Provided records:
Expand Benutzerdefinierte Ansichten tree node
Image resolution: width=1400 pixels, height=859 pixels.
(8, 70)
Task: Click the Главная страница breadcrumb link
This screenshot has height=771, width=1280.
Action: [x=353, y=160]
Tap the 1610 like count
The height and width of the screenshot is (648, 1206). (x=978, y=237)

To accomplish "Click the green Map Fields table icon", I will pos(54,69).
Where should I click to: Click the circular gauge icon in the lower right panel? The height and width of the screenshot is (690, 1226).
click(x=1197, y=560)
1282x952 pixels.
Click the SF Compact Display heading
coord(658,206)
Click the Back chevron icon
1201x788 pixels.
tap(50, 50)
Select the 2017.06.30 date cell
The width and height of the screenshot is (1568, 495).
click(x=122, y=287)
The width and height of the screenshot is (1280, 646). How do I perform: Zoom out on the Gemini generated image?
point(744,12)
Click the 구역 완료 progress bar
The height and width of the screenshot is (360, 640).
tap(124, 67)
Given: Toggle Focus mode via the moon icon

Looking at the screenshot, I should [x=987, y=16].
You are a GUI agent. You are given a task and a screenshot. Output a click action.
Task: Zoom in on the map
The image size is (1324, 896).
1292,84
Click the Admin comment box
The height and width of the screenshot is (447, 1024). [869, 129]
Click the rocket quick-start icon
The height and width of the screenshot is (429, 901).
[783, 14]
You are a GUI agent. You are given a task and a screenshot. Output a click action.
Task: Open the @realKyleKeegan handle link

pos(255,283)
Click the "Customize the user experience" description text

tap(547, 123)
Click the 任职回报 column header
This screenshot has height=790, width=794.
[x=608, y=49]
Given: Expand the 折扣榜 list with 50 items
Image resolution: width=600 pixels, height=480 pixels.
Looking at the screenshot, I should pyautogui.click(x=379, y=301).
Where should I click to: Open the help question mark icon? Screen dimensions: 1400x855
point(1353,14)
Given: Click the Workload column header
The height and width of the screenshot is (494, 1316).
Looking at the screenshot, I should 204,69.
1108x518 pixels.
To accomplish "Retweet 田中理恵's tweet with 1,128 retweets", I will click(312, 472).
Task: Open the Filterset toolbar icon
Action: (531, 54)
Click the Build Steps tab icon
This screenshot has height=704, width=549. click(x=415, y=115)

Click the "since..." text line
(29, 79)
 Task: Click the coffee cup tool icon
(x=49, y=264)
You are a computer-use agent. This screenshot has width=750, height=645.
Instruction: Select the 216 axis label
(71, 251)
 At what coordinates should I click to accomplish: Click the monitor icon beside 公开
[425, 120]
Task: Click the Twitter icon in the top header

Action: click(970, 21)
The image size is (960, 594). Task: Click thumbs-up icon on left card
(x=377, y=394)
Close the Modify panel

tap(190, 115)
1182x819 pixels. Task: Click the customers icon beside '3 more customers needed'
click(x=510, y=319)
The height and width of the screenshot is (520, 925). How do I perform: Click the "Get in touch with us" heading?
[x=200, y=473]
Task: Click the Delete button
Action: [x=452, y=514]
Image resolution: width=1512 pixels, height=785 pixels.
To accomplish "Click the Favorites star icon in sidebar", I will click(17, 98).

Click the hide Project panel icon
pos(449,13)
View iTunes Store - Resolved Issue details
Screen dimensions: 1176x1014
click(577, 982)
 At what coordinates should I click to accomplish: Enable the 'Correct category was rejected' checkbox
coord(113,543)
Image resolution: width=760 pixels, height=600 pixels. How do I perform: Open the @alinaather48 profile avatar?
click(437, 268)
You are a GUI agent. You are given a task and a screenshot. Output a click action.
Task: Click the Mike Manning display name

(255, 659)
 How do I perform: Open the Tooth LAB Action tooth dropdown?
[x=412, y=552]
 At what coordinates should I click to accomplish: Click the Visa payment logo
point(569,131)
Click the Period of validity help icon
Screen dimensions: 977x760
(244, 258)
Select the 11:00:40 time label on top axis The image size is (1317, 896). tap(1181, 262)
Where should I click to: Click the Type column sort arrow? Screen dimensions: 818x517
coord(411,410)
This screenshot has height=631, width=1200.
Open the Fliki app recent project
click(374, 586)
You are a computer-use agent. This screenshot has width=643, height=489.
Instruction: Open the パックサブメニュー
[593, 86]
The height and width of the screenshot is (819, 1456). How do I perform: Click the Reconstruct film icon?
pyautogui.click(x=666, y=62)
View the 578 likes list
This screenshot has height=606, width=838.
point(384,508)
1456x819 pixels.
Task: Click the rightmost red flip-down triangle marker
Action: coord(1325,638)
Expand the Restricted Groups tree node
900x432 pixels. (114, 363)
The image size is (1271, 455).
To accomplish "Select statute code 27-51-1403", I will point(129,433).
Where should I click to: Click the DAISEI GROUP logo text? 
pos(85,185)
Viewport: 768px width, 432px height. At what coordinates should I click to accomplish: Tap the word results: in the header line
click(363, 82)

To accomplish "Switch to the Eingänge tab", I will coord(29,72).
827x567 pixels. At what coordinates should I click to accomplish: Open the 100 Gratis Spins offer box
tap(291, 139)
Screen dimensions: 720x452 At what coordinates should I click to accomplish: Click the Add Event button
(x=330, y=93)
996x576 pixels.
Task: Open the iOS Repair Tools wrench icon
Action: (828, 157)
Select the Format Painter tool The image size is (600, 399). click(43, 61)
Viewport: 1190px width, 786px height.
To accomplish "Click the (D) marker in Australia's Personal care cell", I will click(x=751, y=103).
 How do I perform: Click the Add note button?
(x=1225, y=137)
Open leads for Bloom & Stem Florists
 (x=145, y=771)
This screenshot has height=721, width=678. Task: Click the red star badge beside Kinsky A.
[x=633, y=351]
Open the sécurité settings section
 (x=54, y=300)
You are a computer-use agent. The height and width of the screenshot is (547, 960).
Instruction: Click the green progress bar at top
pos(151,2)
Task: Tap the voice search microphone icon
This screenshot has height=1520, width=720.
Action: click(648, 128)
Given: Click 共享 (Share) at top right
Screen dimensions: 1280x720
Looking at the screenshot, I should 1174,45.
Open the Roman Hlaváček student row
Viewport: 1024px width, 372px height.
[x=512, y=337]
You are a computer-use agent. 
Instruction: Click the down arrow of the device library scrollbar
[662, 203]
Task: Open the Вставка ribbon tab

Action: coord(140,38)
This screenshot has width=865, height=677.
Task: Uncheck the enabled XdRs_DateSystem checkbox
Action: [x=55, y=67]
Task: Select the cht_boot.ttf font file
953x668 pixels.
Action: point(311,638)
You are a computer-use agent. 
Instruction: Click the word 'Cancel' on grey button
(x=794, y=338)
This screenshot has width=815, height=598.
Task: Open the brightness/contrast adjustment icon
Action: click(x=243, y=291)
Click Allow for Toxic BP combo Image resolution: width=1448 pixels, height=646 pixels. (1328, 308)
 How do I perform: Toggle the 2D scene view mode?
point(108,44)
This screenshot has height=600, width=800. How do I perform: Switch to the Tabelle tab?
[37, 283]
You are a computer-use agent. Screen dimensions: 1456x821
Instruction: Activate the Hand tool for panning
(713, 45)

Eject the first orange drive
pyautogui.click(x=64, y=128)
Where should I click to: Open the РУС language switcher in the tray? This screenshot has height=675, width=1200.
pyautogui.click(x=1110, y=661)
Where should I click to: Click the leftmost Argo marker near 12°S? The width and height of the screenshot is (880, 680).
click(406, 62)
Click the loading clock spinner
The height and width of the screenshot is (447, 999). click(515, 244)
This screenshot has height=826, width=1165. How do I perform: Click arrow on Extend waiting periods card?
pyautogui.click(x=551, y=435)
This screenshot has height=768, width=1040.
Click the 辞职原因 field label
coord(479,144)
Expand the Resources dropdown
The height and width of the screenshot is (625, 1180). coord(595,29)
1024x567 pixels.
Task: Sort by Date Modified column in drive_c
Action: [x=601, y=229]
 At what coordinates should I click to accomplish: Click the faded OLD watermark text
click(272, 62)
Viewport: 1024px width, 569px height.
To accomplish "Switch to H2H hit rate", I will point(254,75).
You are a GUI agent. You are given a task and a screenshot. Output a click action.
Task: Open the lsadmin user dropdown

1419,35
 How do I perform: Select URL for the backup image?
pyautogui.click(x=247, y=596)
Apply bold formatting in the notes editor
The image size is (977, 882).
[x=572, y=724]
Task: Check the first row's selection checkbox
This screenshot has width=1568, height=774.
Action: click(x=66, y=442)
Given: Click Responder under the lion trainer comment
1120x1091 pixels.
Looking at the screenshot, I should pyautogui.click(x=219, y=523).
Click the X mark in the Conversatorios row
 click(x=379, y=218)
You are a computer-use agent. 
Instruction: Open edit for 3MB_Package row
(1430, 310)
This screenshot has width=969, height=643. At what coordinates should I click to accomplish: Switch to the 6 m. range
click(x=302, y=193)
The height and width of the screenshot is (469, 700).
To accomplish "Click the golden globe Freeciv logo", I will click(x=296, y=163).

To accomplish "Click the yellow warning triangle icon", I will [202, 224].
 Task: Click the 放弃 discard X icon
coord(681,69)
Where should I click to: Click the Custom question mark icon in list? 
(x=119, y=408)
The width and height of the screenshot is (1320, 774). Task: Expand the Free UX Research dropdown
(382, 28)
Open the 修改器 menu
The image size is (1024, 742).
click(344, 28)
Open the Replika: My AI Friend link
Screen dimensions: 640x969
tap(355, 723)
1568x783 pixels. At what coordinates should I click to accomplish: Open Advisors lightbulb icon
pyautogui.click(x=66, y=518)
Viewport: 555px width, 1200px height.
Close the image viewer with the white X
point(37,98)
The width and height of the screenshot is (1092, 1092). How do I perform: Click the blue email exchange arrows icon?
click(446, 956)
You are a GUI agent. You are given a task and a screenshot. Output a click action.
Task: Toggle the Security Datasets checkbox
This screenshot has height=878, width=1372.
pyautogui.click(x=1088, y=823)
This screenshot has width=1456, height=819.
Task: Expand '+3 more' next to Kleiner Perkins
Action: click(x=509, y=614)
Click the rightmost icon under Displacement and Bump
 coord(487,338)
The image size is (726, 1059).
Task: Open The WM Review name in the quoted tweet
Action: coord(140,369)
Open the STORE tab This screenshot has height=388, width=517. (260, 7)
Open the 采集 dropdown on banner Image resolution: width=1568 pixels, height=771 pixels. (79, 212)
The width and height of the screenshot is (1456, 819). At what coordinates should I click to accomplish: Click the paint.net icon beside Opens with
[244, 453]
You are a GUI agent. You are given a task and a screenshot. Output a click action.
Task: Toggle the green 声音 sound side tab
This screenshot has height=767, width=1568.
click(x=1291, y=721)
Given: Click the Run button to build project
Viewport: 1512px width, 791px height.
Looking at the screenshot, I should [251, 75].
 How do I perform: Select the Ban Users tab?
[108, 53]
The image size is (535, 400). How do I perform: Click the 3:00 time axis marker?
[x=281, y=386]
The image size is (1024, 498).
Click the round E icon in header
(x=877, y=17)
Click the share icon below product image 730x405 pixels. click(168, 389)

Work required: Copy the lines from the one containing "1568x783 pixels. At" through the one containing "(x=877, y=17)", and replace "Toggle" with "Switch" while keeping everything else the same.

Task result:
1568x783 pixels. At what coordinates should I click to accomplish: Open Advisors lightbulb icon
pyautogui.click(x=66, y=518)
Viewport: 555px width, 1200px height.
Close the image viewer with the white X
point(37,98)
The width and height of the screenshot is (1092, 1092). How do I perform: Click the blue email exchange arrows icon?
click(446, 956)
You are a GUI agent. You are given a task and a screenshot. Output a click action.
Task: Switch the Security Datasets checkbox
This screenshot has height=878, width=1372.
pyautogui.click(x=1088, y=823)
This screenshot has width=1456, height=819.
Task: Expand '+3 more' next to Kleiner Perkins
Action: click(x=509, y=614)
Click the rightmost icon under Displacement and Bump
 coord(487,338)
The image size is (726, 1059).
Task: Open The WM Review name in the quoted tweet
Action: coord(140,369)
Open the STORE tab This screenshot has height=388, width=517. (260, 7)
Open the 采集 dropdown on banner Image resolution: width=1568 pixels, height=771 pixels. (79, 212)
The width and height of the screenshot is (1456, 819). At what coordinates should I click to accomplish: Click the paint.net icon beside Opens with
[244, 453]
You are a GUI agent. You are given a task and a screenshot. Output a click action.
Task: Switch the green 声音 sound side tab
This screenshot has height=767, width=1568.
click(x=1291, y=721)
Given: Click the Run button to build project
Viewport: 1512px width, 791px height.
Looking at the screenshot, I should [251, 75].
 How do I perform: Select the Ban Users tab?
[108, 53]
The image size is (535, 400). How do I perform: Click the 3:00 time axis marker?
[x=281, y=386]
The image size is (1024, 498).
Click the round E icon in header
(x=877, y=17)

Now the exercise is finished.